Eerste auditeur-afdelingshoofd Ann Van Mingeroet heeft op 20 oktober 2021 een verslag opgesteld, op grond van artikel 16 van het koninklijk besluit van 30 november 2006 tot vaststelling van de cassatie-procedure bij de Raad van State.
De verzoekende partij heeft een verzoek tot voortzetting van de procedure teneinde te worden gehoord ingediend.
De partijen zijn opgeroepen voor de terechtzitting, die heeft plaatsgevonden op 10 februari 2022.
Staatsraad Pierre Lefranc heeft verslag uitgebracht.

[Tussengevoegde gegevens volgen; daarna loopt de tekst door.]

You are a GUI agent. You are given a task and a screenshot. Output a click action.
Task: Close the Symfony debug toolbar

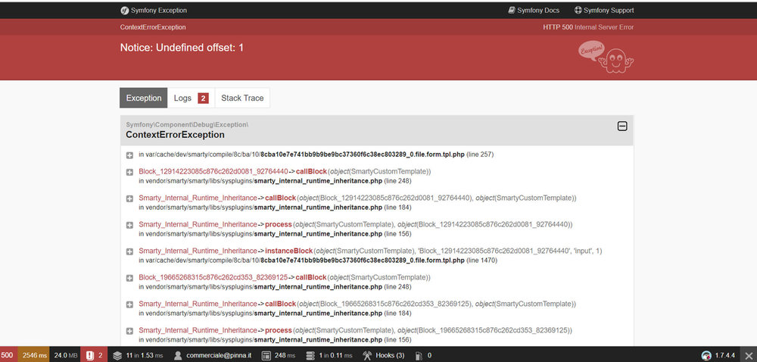pos(749,355)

Advocaat Deborah Smets, die loco advocaat Toon Smets verschijnt voor de verzoekende partij, advocaat Sofie De Maesschalck, die verschijnt voor de verwerende partij en advocaat Anne-Sophie Claus, die loco advocaat Paul Aerts verschijnt voor de tussenkomende partij, zijn gehoord.
VII-41.012-2/13
Eerste auditeur-afdelingshoofd Ann Van Mingeroet heeft een met dit arrest eensluidend advies gegeven.

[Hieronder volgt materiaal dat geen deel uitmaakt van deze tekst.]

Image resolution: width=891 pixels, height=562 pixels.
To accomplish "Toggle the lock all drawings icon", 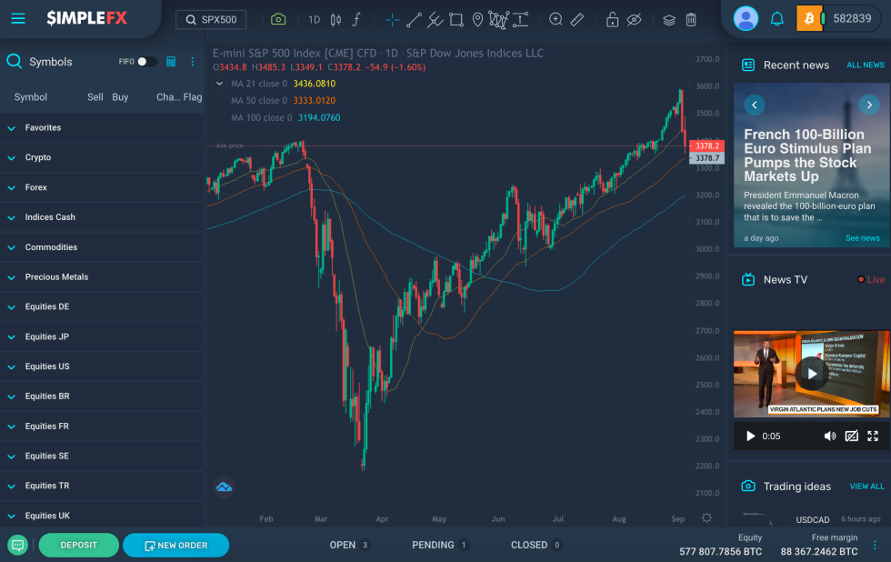I will (x=612, y=19).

Er is toepassing gemaakt van de bepalingen op het gebruik der talen, vervat in titel VI, hoofdstuk II, van de wetten op de Raad van State, gecoördineerd op 12 januari 1973 (hierna: RvS-wet).
III. Feiten
-
Op 2 augustus 2019 verleent de gewestelijke stedenbouwkundige ambtenaar (hierna: GSA) aan het autonoom gemeentebedrijf Stadsontwikkeling Gent (SOGent) een verkavelingsvergunning onder voorwaarden voor het verkavelen van een terrein in zes loten met wegenis- en omgevingsaanleg.
-
Het bestreden arrest: - verwerpt de exceptie van onontvankelijkheid van de nv Rinkkaai van de vordering van Vandenabeele en de bv Souverain 400 tot vernietiging van de vergunningsbeslissing van de GSA; - verklaart het eerste middel van Vandenabeele en de bv Souverain 400 gegrond; - vernietigt de vergunningsbeslissing van de GSA.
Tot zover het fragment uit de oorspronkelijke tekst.